GPU Virtualization and Fractional GPU Allocation

Note

Objectives

  • From the GUI environment, the fGPU (fractional GPU) resource option can be dynamically given when creating a compute session
  • Check the allocated fGPU resource of a compute session from the GUI and make sure it is created with the amount requested
  • Open the web terminal app on the GUI and check the GPU is partially allocated at the container level by the nvidia-smi command

Backend.AI supports GPU virtualization technology which allows single physical GPU can be divided and shared by multiple users simultaneously. Therefore, if you want to execute a task that does not require much GPU computation capability, you can create a compute session by allocating a portion of the GPU. The amount of GPU resources that 1 fGPU actually allocates may vary from system to system depending on administrator settings. For example, if the administrator has set one physical GPU to be divided into five pieces, 5 fGPU means 1 physical GPU, or 1 fGPU means 0.2 physical GPU. If you set 1 fGPU when creating a compute session, the session can utilize the streaming multiprocessor (SM) and GPU memory equivalent to 0.2 physical GPU.

In this section, we will create a compute session by allocating a portion of the GPU, and then check whether the GPU recognized inside the compute container is really corresponds to the partial physics GPU.

First, let’s check information such as the type of physical GPU installed in the host node and the amount of memory. The GPU node used in this guide is equipped with a GPU with 8 GB of memory as in the following figure. And through the administrator settings, 1 fGPU is set to an amount equivalent to 0.5 physical GPUs (or 1 physical GPU is 2 fGPU).

../_images/host_gpu.png

Now let’s go to the Sessions page and create a compute session by allocating 0.5 fGPUs as follows:

../_images/session_launch_dialog_with_gpu.png

In the Configuration column of the calculation session list, you can see that 0.5 fGPU is allocated.

../_images/session_list_with_gpu.png

Now, let’s connect directly to the inside of the container and check if the GPU memory (~2 GB) equivalent to 0.5 units is really allocated. Let’s bring up a web terminal. When the terminal comes up, run the nvidia-smi command. As you can see in the following figure, you can see that about 2 GB of GPU memory is allocated. This is not possible by a way like PCI passthrough, showing that the physical GPU is actually divided into quarters and allocated inside the container for this compute session.

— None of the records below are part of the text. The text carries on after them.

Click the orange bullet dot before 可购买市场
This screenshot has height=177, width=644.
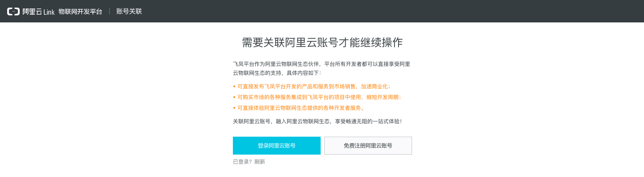(234, 97)
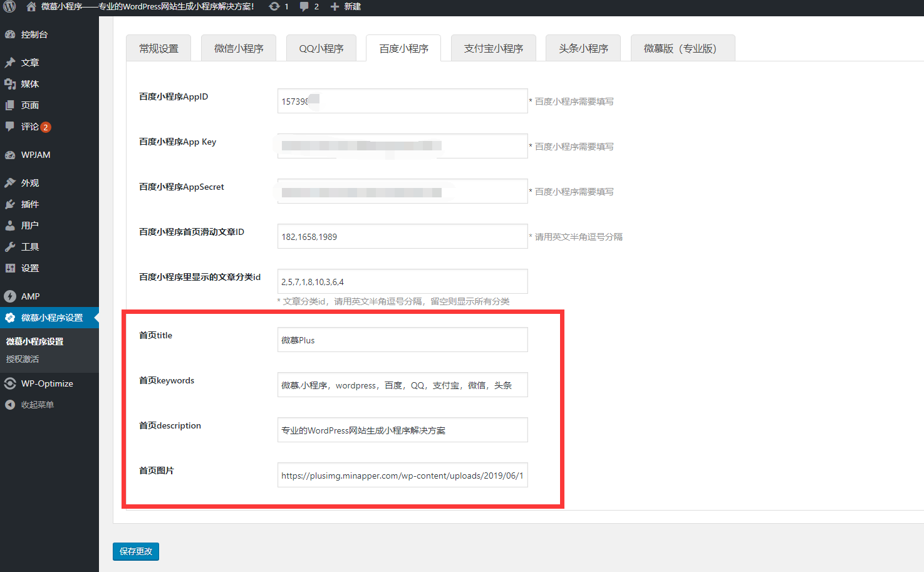Click the 保存更改 button

point(136,551)
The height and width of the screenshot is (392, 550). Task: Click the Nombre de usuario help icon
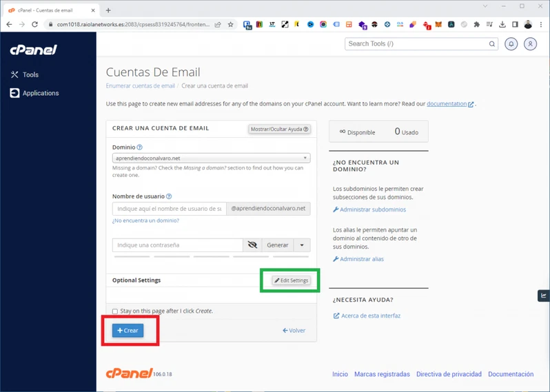[x=169, y=196]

../_images/nvidia_smi_inside_container.png

Let’s open up a Jupyter Notebook and run a simple ML training code.

../_images/mnist_train.png

While training is in progress, connect to the shell of the GPU host node and execute the nvidia-smi command. You can see that there is one GPU attached process, and this process is occupying about 25% of the resources of the physical GPU. (GPU occupancy can vary greatly depending on training code and GPU model)

../_images/host_nvidia_smi.png

Alternatively, you can run the nvidia-smi command from the web terminal you left earlier to query the GPU usage history recognized inside the container.